Install from the requirements.txt using:

pip install -r requirements.txt

Usage

1. Data Preparation

1.1. MoNuSeg Datasets

The original data can be downloaded in this following links(the size of this dataset is 120Mb):

MoNuSeG Dataset(120M) - Link (Original)

The organized dataset can be downloaded in following links:

MoNuSeg - Link(LViT/datasets/MoNuSeg at main · HUANGLIZI/LViT · GitHub)

1.2. Format Preparation

Then prepare the datasets in the following format for easy use of the code:

├── datasets
    ├── QaTa-Covid19
    │   ├── Test_Folder
    |   |   ├── Test_text.xlsx
    │   │   ├── img
    │   │   └── labelcol
    │   ├── Train_Folder
    |   |   ├── Train_text.xlsx
    │   │   ├── img
    │   │   └── labelcol
    │   └── Val_Folder
    |	    ├── Val_text.xlsx
    │       ├── img
    │       └── labelcol
    └── MosMedDataPlus
        ├── Test_Folder
        |   ├── Test_text.xlsx
        │   ├── img
        │   └── labelcol
        ├── Train_Folder
        |   ├── Train_text.xlsx
        │   ├── img
        │   └── labelcol
        └── Val_Folder
            ├── Val_text.xlsx
            ├── img
            └── labelcol

2. Training

2.1. Pre-training

Training PPE with contrastive learning

python main_simsiam_natural.py –-data 'enter train directory'

2.2. Training

You can train to obtain your own model.

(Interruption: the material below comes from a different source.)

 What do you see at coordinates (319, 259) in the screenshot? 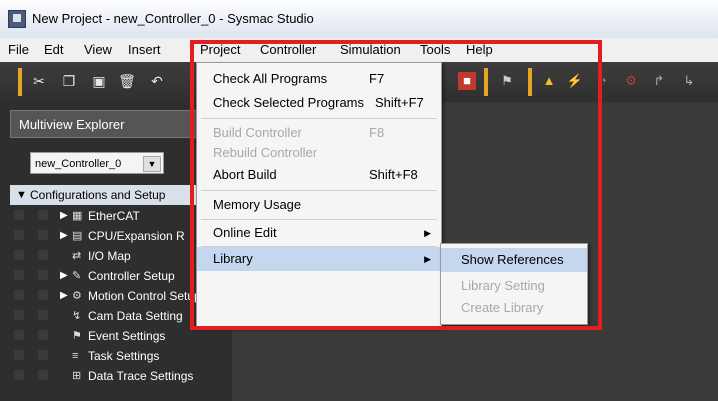
I see `menu-library: Library ▶` at bounding box center [319, 259].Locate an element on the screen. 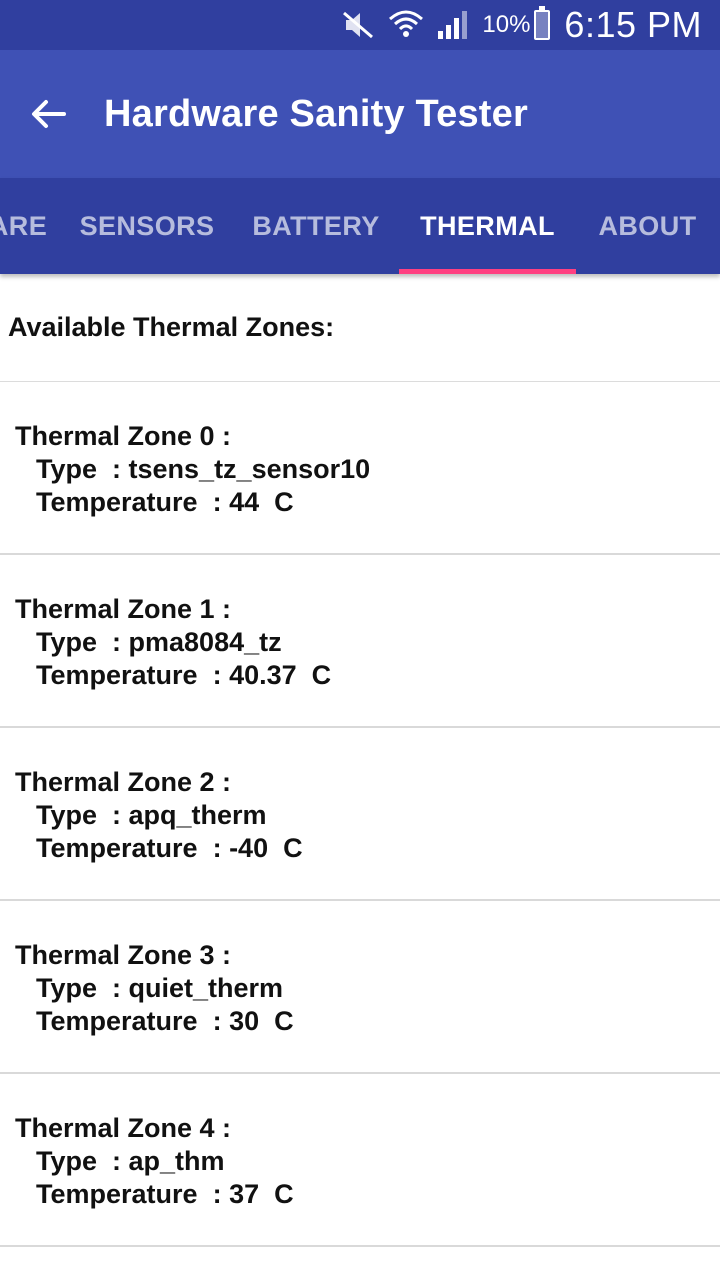  tab-bar: ARE SENSORS BATTERY THERMAL ABOUT is located at coordinates (360, 226).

It should be noted that using the pre-trained model in the step 2.1 will get better performance.

python train_model.py

3. Test

First, change the session name in Config.py as the training phase. Then run:

python test_model.py

Second, the pre-trained PPE can be downloaded in following links:

Stage 1 : pre-trained PPE based on Simsiam - Link
Stage 2 : pre-trained weights - link

4. Reproducibility

The GPU used in our experiments is NVIDIA T1000 (8G) and the cuda version is 11.1. The hyper-parameters are clarified in Config_Natural.py and Config.py. First, users can use the pre-trained PPE weights we provided. Second, users can follow the instruction in Config.py to run the train_model.py or test.model.py.